Kur'an-ın ilk emri Elma yeme olayı değildir...Bu İncil'de geçen bir olay olarak karşımıza çıkar... Kur'an a göre, Suçlu olan Kadın Havva değildir...Kur'anda Aı geçen Elma ağacı değil,sadece ''Ağaç'' olarak geçmektedir...Suçlu olarak Taha süresi 122-125 ayetlerinde Adem'in adı geçer...

Konuyu Masonluk ve ''Oku'' emri ile bağdaştırarak yorumlayamıyorum,çünkü ''Masonluk'' hakkında yeterli bilgiye sahip değilim...

Fakat şu bir Gerçek ki ''Bilim'' okumak ve öğrenmek her İnsanın Doğasında vardır...Çocuklukta Ataerkil bir öğrenim yolu ile gelişen insanlık yetişkinlikte ''Yanlız İrade'' si ile sorgulayabilme yeteneğine sahip olmaktadır...Bunda Çocukluğundan kalma Ataerkil öğretilere Körü körüne bağlılıkta taklit sonucu aldığı bilgileri mutaassıb Göz ve kafa yapısı ile bakmaya devam ederse ,Geleneksel olanı pekiştirmiş olur..Fakat 'Geleneksel öğretilerde Bağımsız bir irade ile ''Araştırmna ve soruşturma'' yapma yoluna gidebilirse,Gelenksel olandan da faydalanarak daha Erdemli bilgilere ulaşabileceği umulur...
« Son Düzenleme: Aralık 24, 2010, 02:08:03 ös Gönderen: Rohani »


Aralık 24, 2010, 02:37:28 ös
Yanıtla #15

Sn. Rohani'nin yazdıkları hakkında birkaç ilave...

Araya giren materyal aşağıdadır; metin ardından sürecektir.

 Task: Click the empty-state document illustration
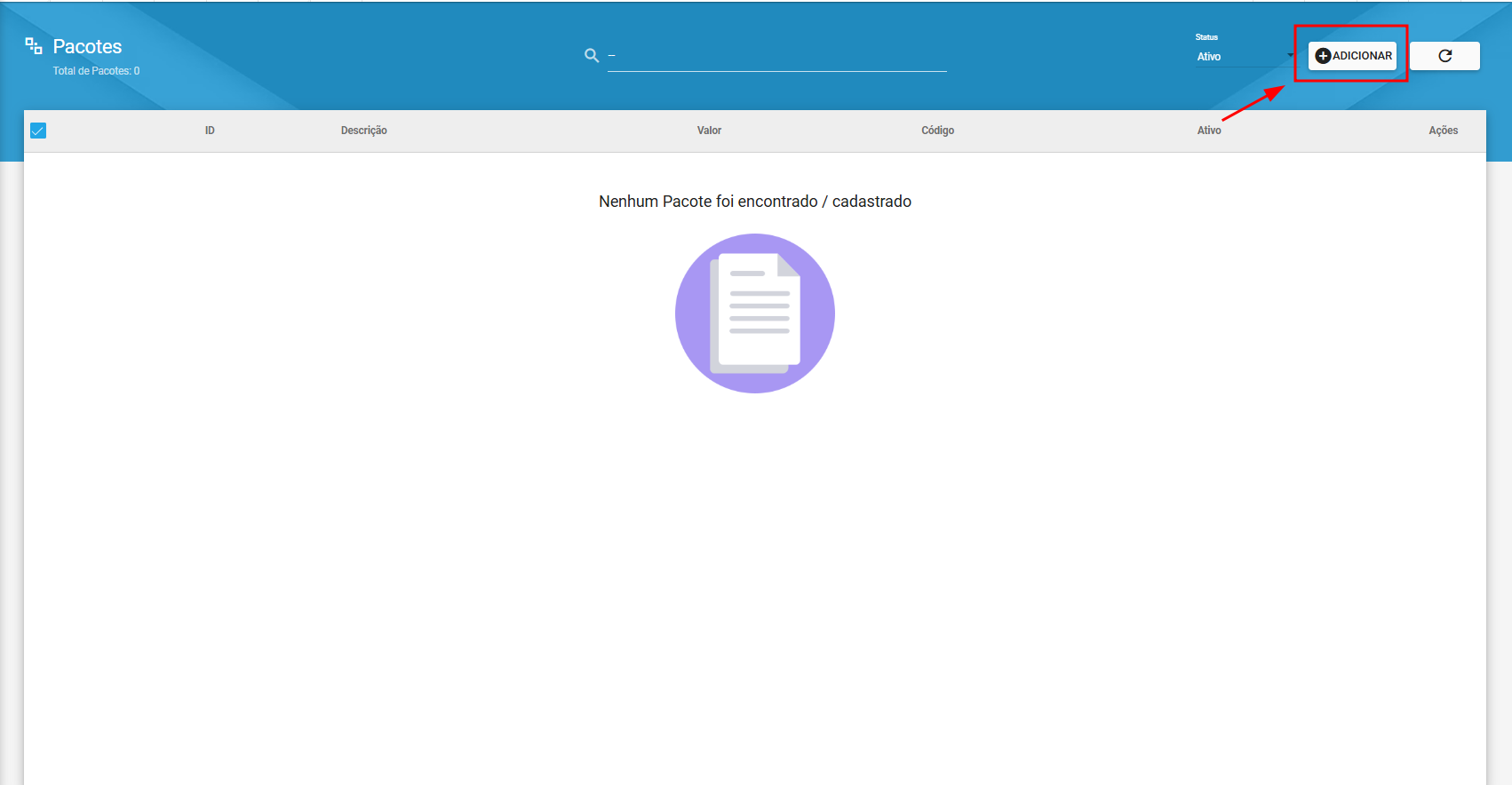click(x=755, y=313)
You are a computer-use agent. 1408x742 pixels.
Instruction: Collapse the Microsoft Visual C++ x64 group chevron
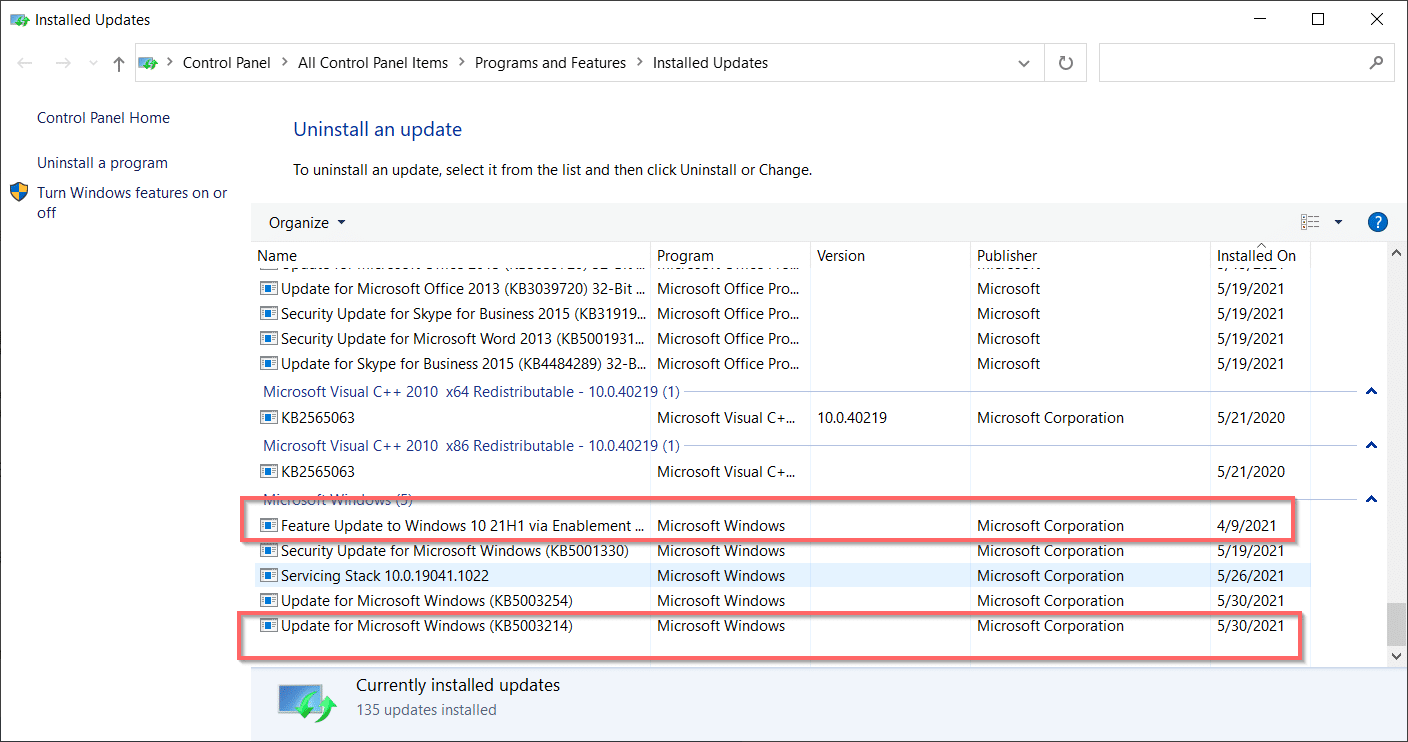coord(1371,391)
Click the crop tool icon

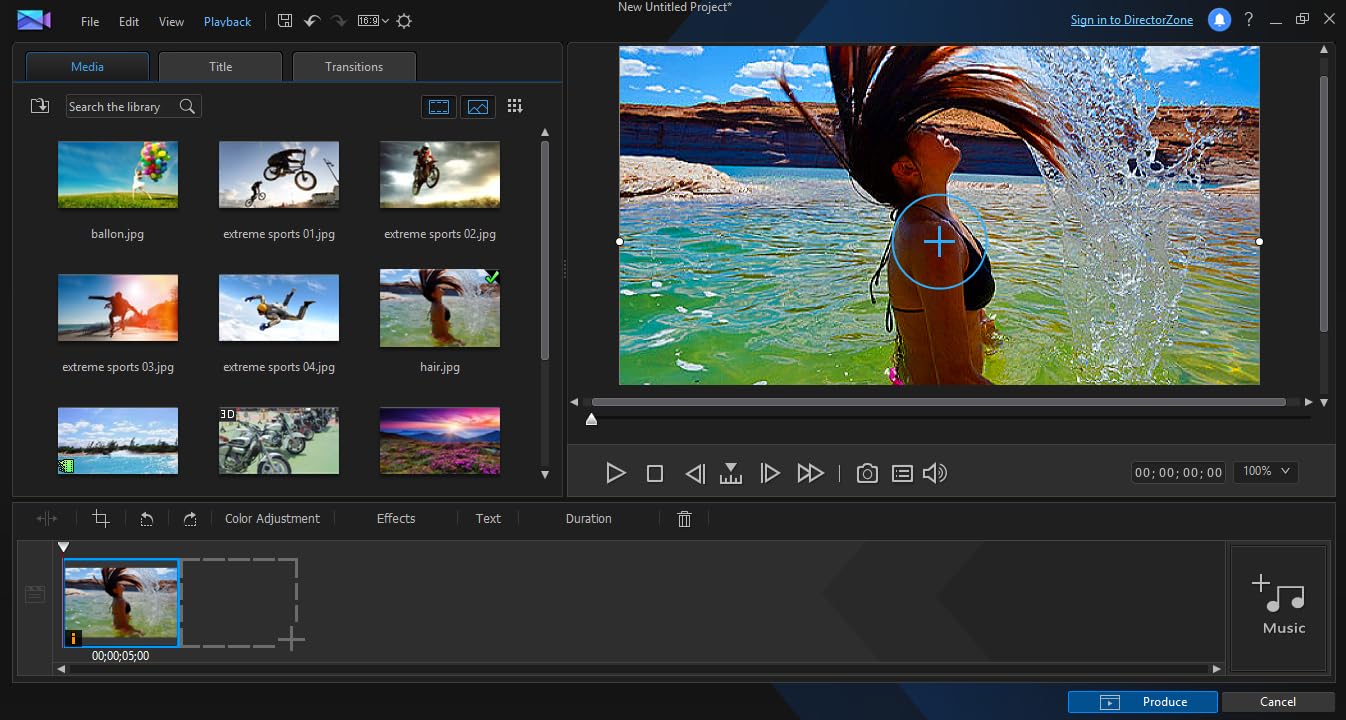(101, 518)
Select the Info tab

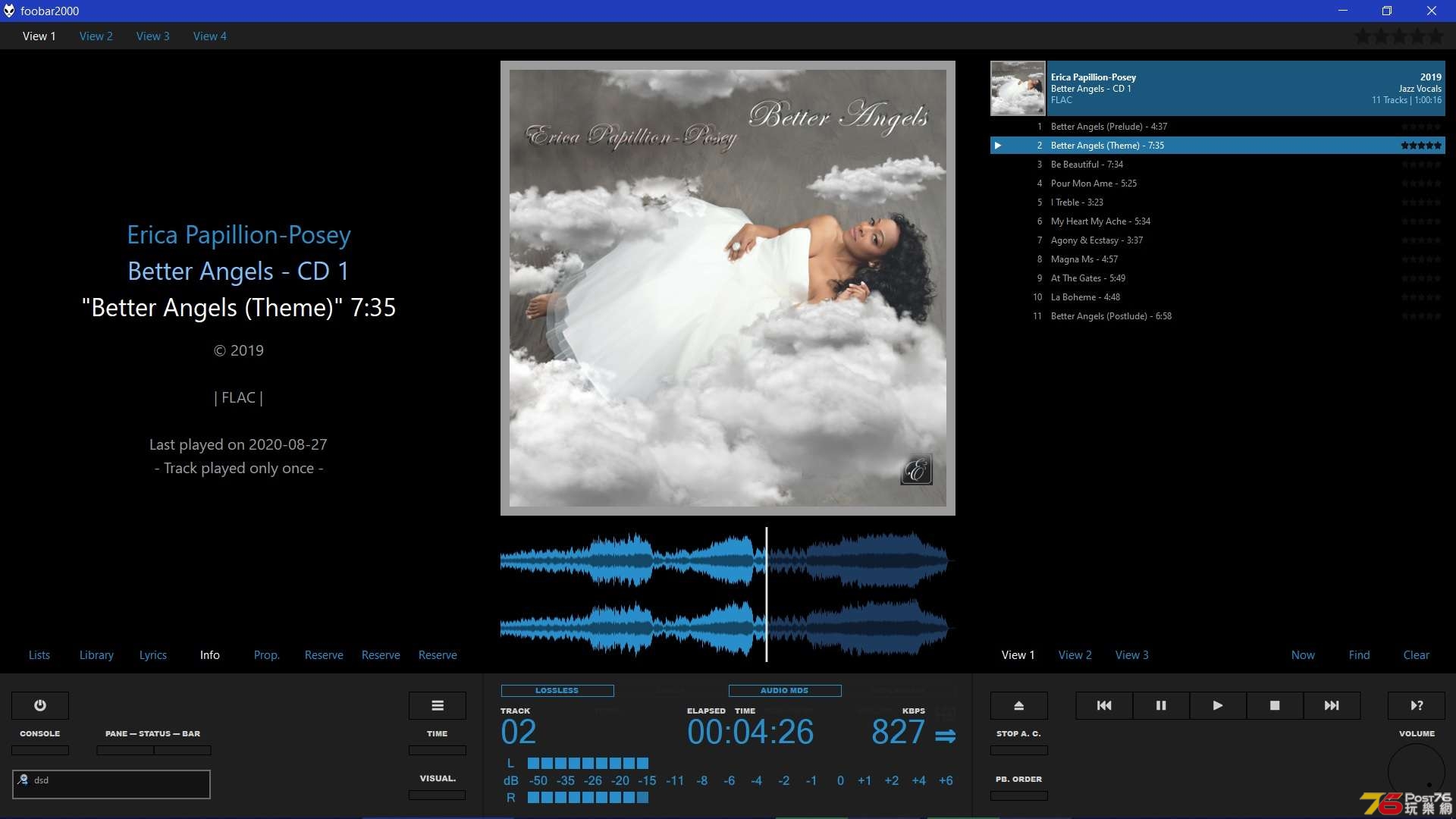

"Nuzul sırasına göre" tanımlaması yapılırken,hatırda tutulması gereken, surelerin bütün olarak gelmedikleridir. Büyük çoğunluk ilk inenlerin Alak suresinin ilk 5 ayeti olduğu üzerinde hemfikirdir. "Oku", Alak suresi 1. ayetinde geçer.

Bu ilk 5 ayetten sonra Fatiha suresinin geldiği kabul edilir. Kalem suresi bunlardan sonradır. Buradaki kalem kelimesi de, bildiğim kadarıyla, yazmayı değil doğrudan "bir kalemi" işaret eder. O kalem de Kuran'ı yazan kalemdir.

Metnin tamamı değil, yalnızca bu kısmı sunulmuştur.